Le choc de demande négatif provoqué par la crise de la Covid-19 pèse sur la dynamique des prix. Celle-ci est renforcée par l’appréciation de l’euro face au dollar, mais également face à un panier de devises représentatif du commerce extérieur de la zone euro (taux de change effectif nominal, TCEN). Cette appréciation diminue l’inflation importée ce qui freine in fine l’inflation nationale. Si l’influence des mouvements de change, surtout ceux d’une ampleur modérée, est moins importante que par le passé, la situation est néanmoins suivie de près par les autorités monétaires. Par ailleurs, le mouvement récent de la Réserve fédérale américaine (Fed) pourrait impliquer des changements d’orientation des autres banques centrales.

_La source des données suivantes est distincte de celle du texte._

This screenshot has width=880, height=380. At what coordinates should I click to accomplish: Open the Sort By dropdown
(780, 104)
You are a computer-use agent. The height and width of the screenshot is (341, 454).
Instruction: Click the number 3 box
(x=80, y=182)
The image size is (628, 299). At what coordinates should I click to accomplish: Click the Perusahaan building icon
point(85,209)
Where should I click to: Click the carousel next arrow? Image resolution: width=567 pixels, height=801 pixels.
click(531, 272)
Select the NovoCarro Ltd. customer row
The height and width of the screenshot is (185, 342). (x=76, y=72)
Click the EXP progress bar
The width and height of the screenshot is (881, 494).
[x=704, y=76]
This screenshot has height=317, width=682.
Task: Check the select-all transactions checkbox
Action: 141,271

La Fed a modifié sa cible d’inflation, visant désormais un taux d’inflation moyen de 2%. Conséquence : une remontée des taux aux États-Unis n’est pas pour demain. La Fed introduit un biais plus accommodant à sa politique qui constitue un soutien structurel à l’euro face au dollar. La BCE, qui a engagé sa propre revue stratégique, devrait en tenir compte.

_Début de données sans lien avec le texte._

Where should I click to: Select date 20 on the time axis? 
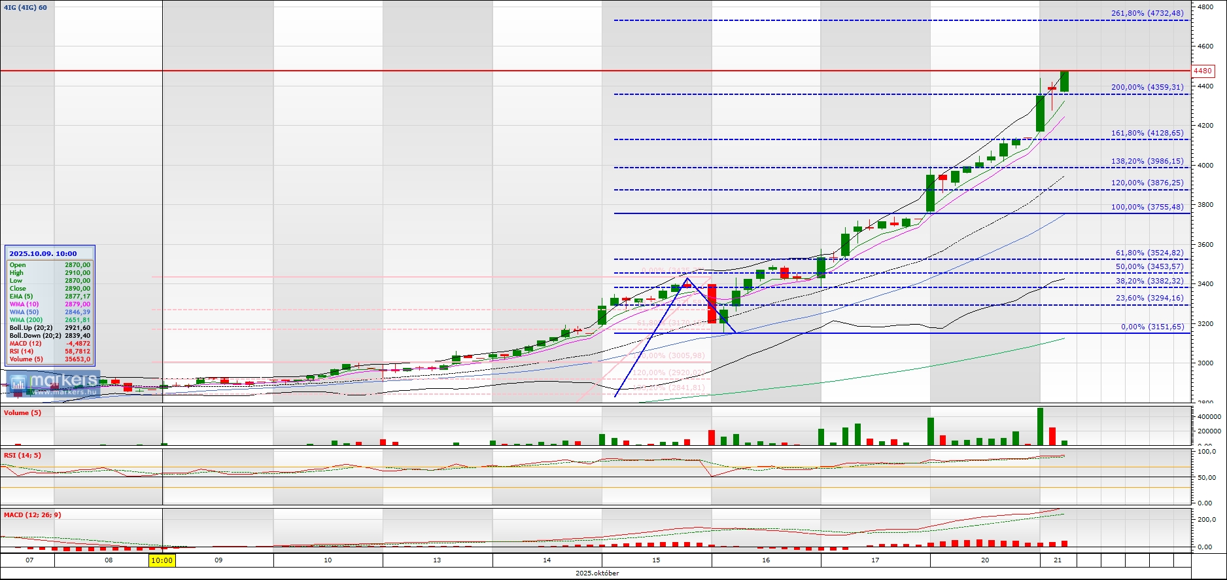(x=985, y=560)
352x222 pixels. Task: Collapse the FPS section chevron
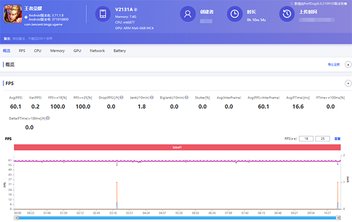348,83
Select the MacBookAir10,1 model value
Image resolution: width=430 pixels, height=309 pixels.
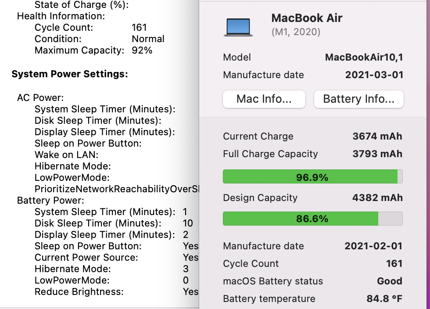pyautogui.click(x=365, y=57)
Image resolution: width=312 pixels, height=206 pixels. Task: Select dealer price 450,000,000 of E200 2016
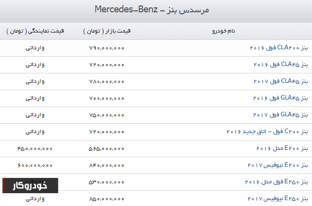click(x=35, y=148)
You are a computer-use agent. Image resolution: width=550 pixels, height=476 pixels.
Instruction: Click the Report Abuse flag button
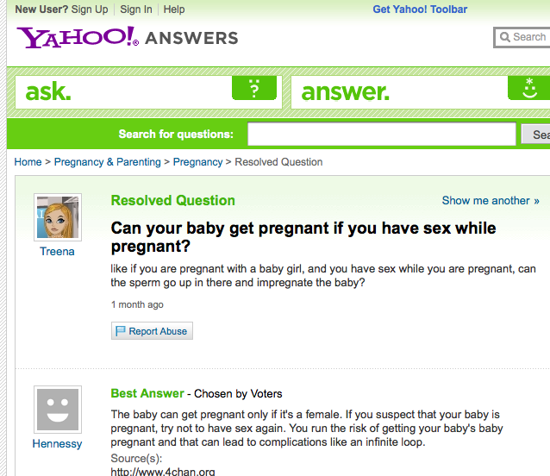152,331
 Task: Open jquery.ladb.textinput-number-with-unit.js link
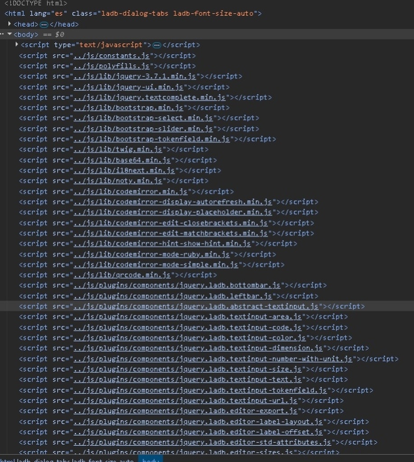[x=212, y=359]
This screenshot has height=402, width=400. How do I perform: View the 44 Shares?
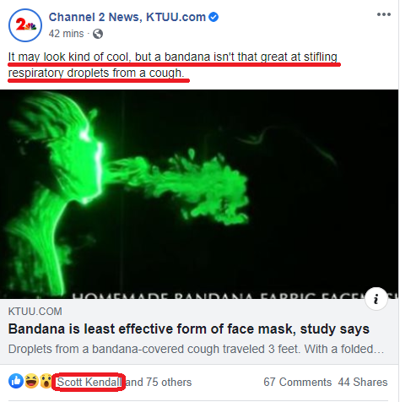(363, 382)
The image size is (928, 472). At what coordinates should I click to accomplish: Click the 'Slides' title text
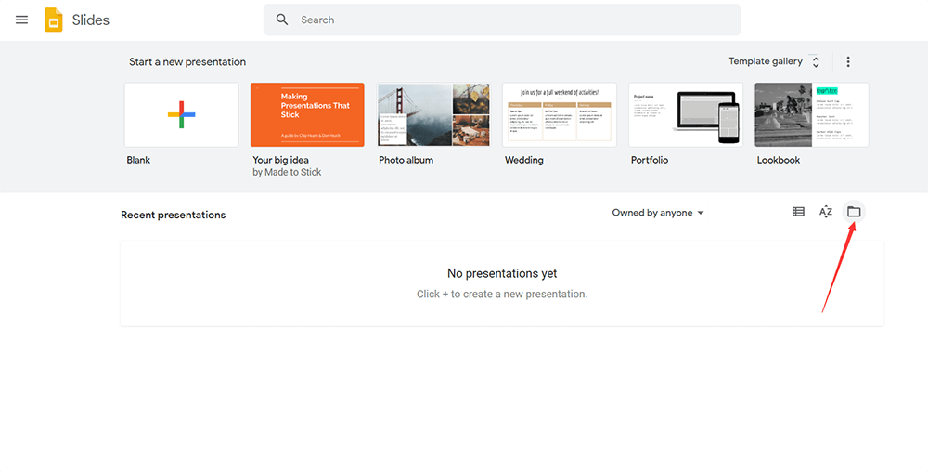click(x=91, y=20)
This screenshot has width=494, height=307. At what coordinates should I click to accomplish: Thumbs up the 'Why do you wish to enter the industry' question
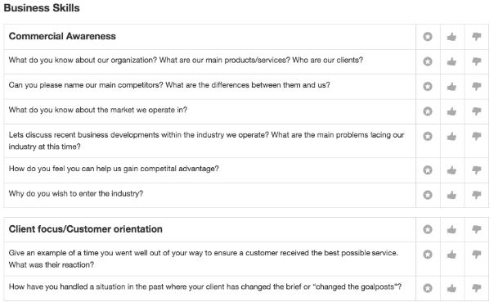(451, 195)
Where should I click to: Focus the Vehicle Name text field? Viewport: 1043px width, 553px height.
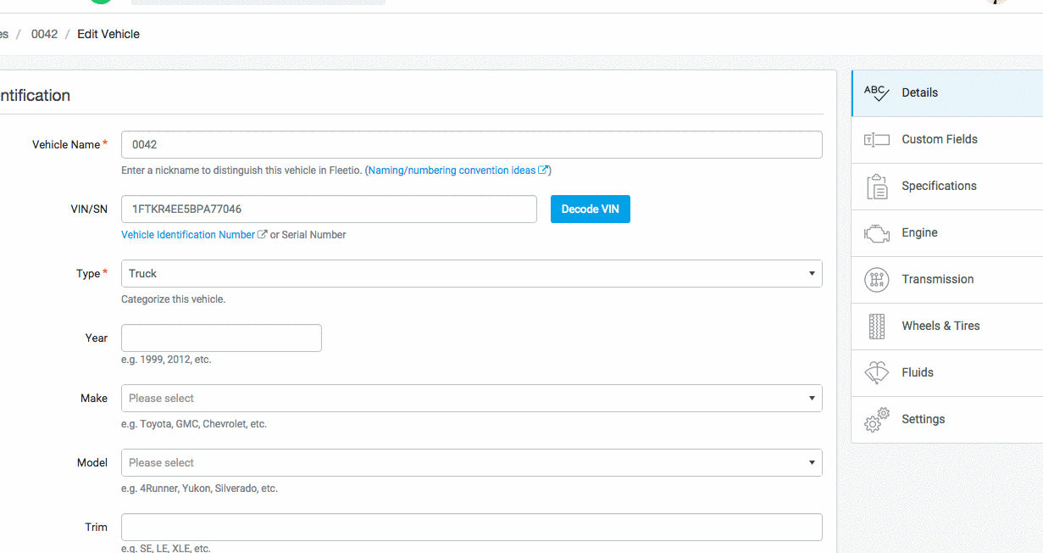click(471, 145)
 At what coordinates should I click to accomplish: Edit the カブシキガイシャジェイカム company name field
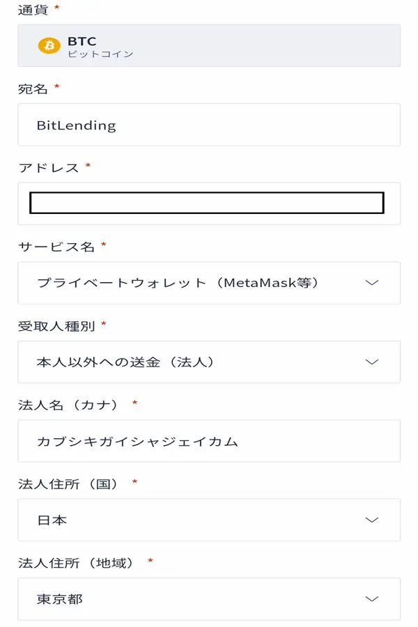click(209, 441)
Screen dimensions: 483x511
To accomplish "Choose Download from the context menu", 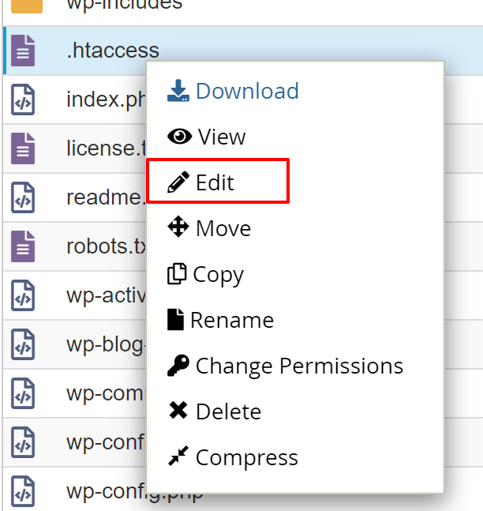I will tap(246, 91).
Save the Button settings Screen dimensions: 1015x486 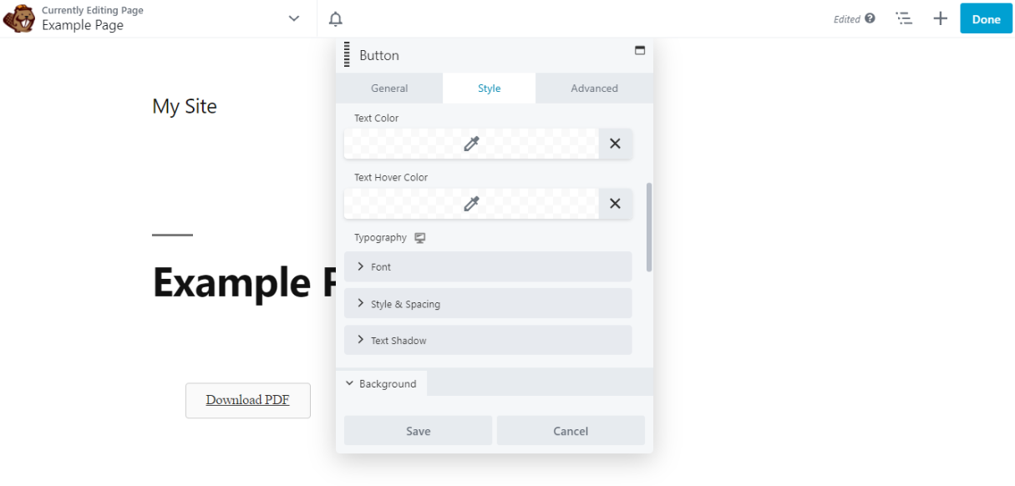pyautogui.click(x=418, y=430)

Lors de sa réunion trimestrielle de septembre 2020, la BCE, par la voix de sa présidente Christine Lagarde, a indiqué que la question du change était importante, sans toutefois procéder, dans l’immédiat, à de nouveaux changements dans la conduite de sa politique monétaire. Les fortes incertitudes actuelles, un essoufflement accru de la reprise ou un resserrement des conditions financières, via la poursuite de l’appréciation de la monnaie unique, pourraient conduire la BCE à étendre son programme d’urgence de rachats d’actifs (Pandemic Emergency Purchase Programme, PEPP) au-delà de juin 2021, ainsi qu’à augmenter son enveloppe, actuellement de EUR 1 350 mds. Il apparaît clair à la lecture du blog de l’institution de Francfort que celle-ci est prête à faire davantage. Récemment, son chef économiste Philip Lane y écrivait : “It should be abundantly clear that there is no room for complacency. Inflation remains far below the aim and there has been only partial progress in combating the negative impact of the pandemic on projected inflation dynamics”.
Les plans de relances nationaux constituent également un pilier essentiel à la relance. Le risque de défaut et celui de hausse du chômage ces prochains mois sont particulièrement élevés. À l’échelle européenne, l’accord conclu autour du plan de relance « Next Generation EU » est une étape-clé et l’épineuse question de son financement est plus que jamais d’actualité. Par leur vote du 16 septembre 2020, les députés européens ont pris position sur la nécessité d’introduire de nouvelles sources de recettes dans le budget de l’Union (ressources propres). Ces nouvelles taxes, qui viseraient par exemple les entreprises du numérique, pourraient toutefois faire renaître des oppositions entre les États membres.